When I was a child we looked up to Americans and admired and envied them. We watched their myths being manufactured in the studios of Hollywood by flawed idols, many of them with serious psychological issues, who presented a false picture of a past that they dare not confront truthfully. But now all I see is a nation that is on the descent. The shining city on the hill is now abandoned in the rust belt of hate that is the daily diet of Americans. 

I worked for an American company for over twenty years and one American, a son of Dutch immigrants, use to give is slide shows about the US and I remember once him saying, in relation to their superpower status and specifically Vietnam, that they "mean well but often screw up."  How true that is.

What has happened to America? I really don't know. Putin has helped to drive division but let's be honest, at least as honest as Mr Glaude, that the Russian dictator didn't invent it although he has helped to amplify what was always there.

Anyone who has read John Steinbeck's The Grapes of Wrath will know what Americans are like when things get tough, as they did in the dust bowl of Oklahoma in the 1930s. If you haven't read it, I suggest you borrow a copy from your local library.

Well things are tough again for America, the rise of China is a challenge to their position as the most powerful nation on earth and their leadership of the west for the last century or more is coming under threat.  Like Britain in the 1950s they are undergoing a profound change and it's so easy to blame others - like China, Putin, Trump - as we blame immigrants or the EU.

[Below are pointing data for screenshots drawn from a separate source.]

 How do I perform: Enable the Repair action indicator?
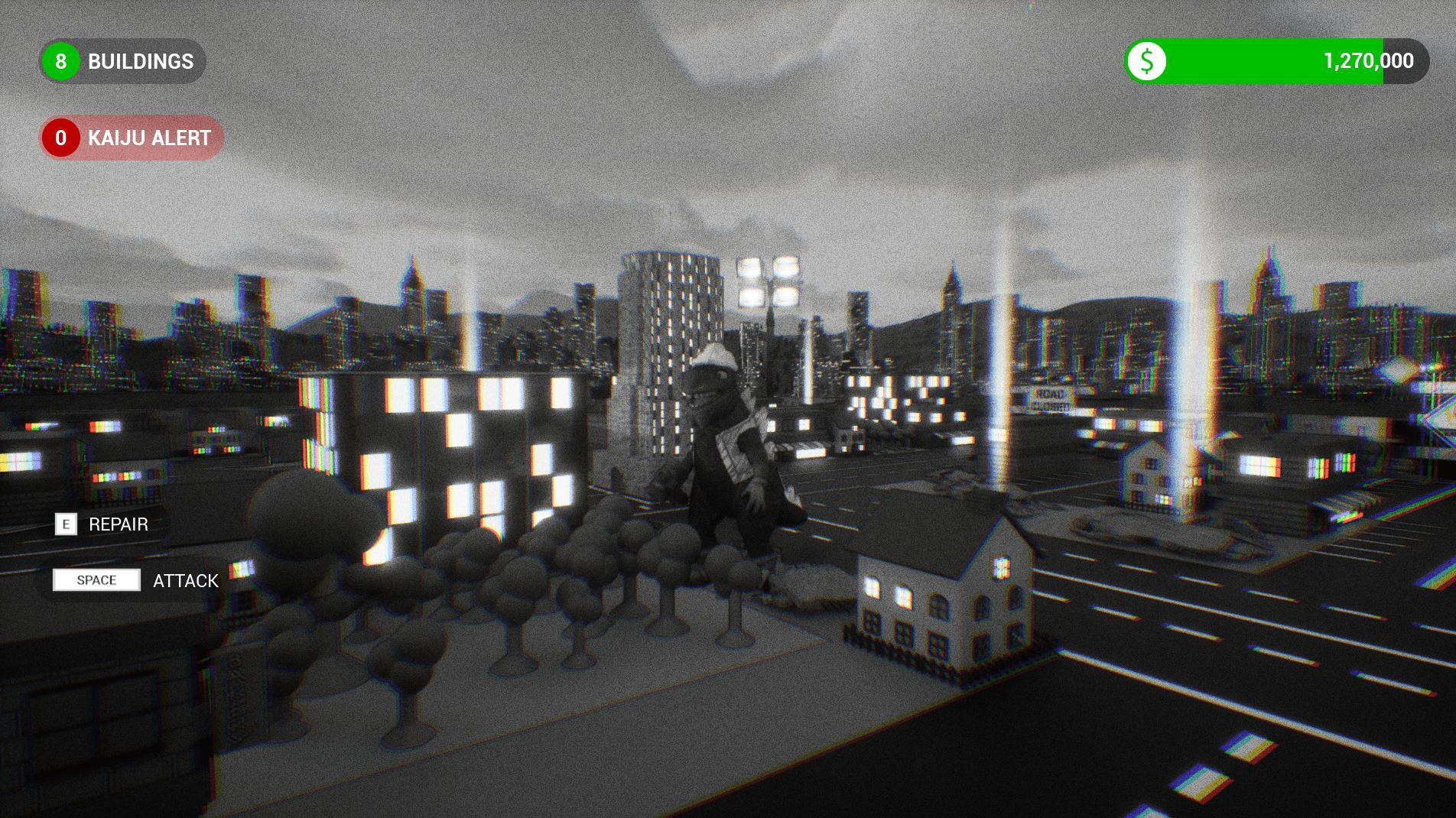(x=67, y=525)
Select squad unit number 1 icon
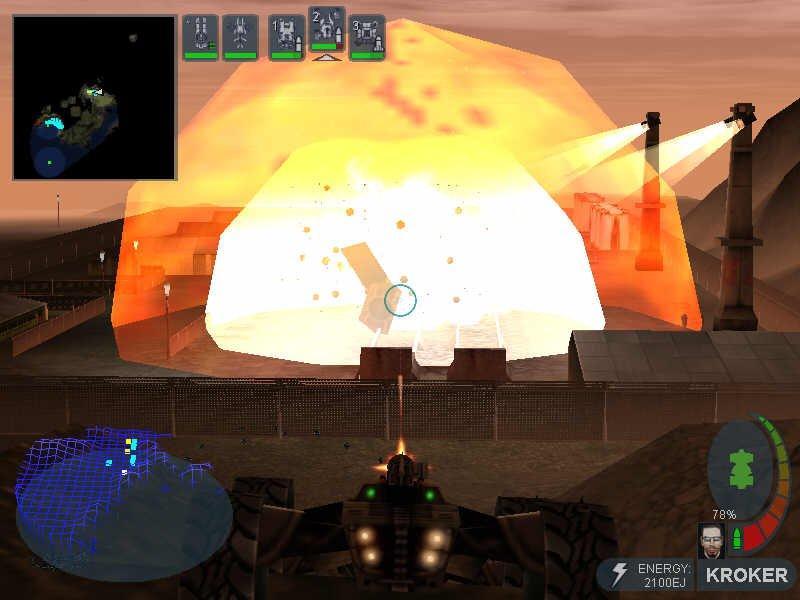Viewport: 800px width, 600px height. point(287,35)
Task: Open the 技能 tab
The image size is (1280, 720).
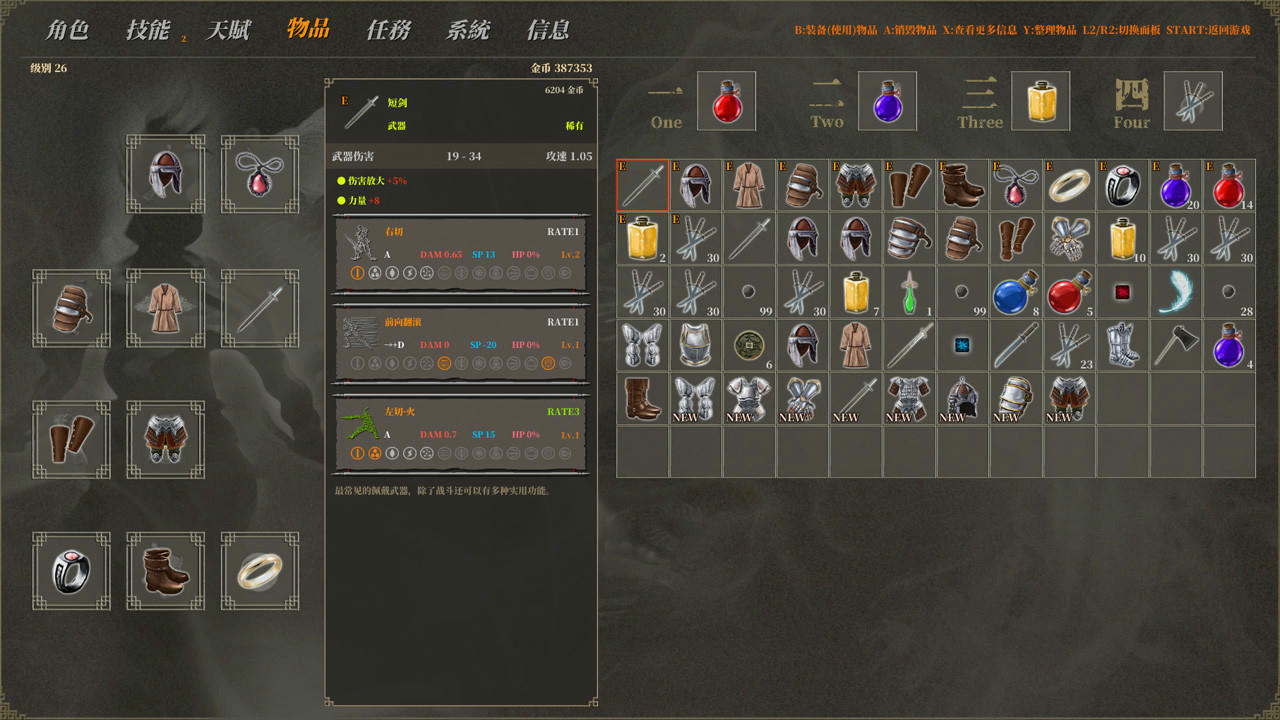Action: click(x=147, y=30)
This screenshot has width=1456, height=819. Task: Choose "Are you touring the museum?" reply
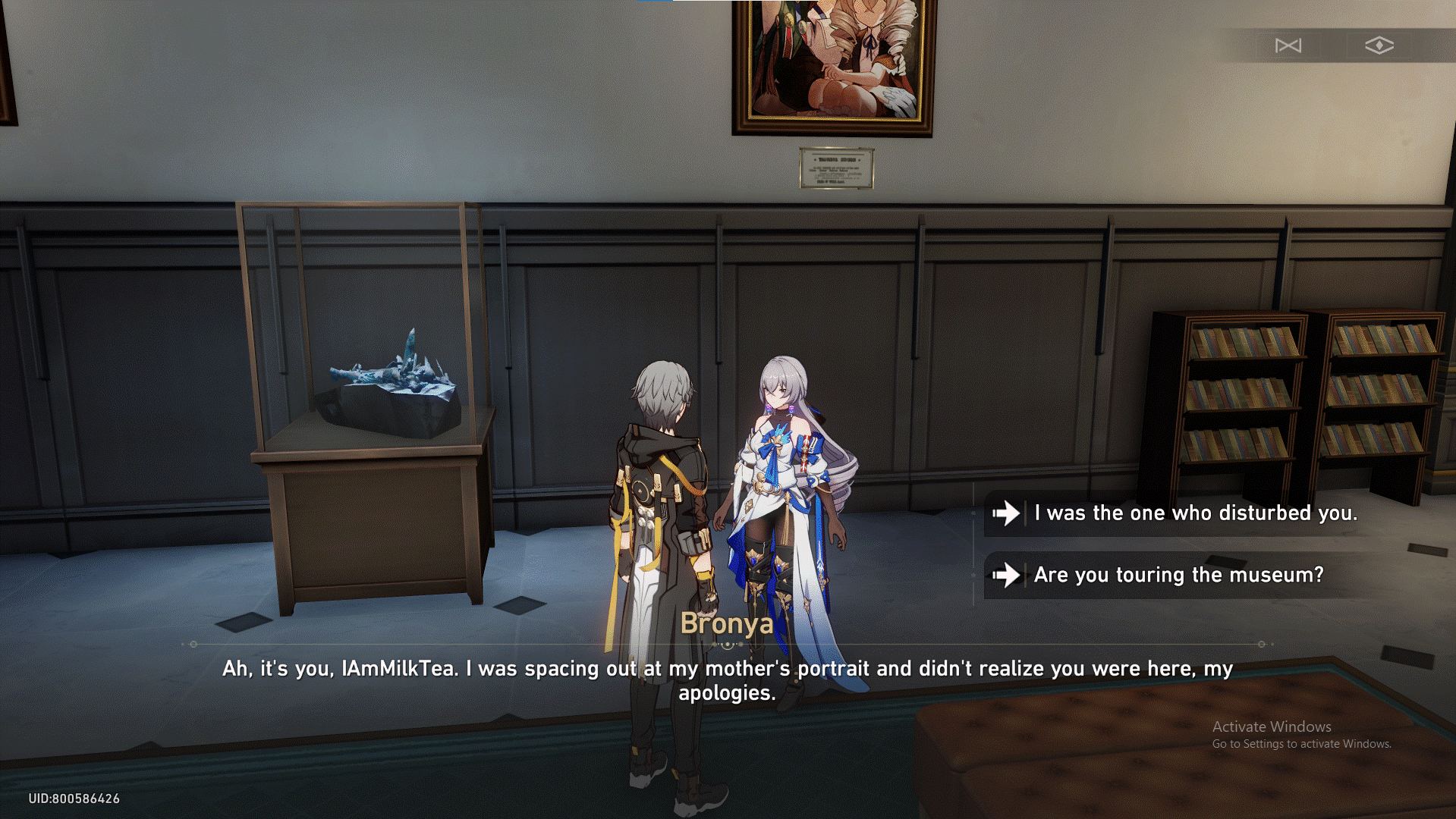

But we have to live in and adapt to the world as it is, not as it used to be or as we thought it was or should be.  The problems faced on both sides of the Atlantic are the product of deep seated psychological issues surrounding the inability to recognise that circumstances have changed. Living with the myths and legends of the past will not serve us well in the future. Our problems are inside ourselves and only we can solve them.

But first we must recognise what they are. At the moment, neither we or the Americans have go that far.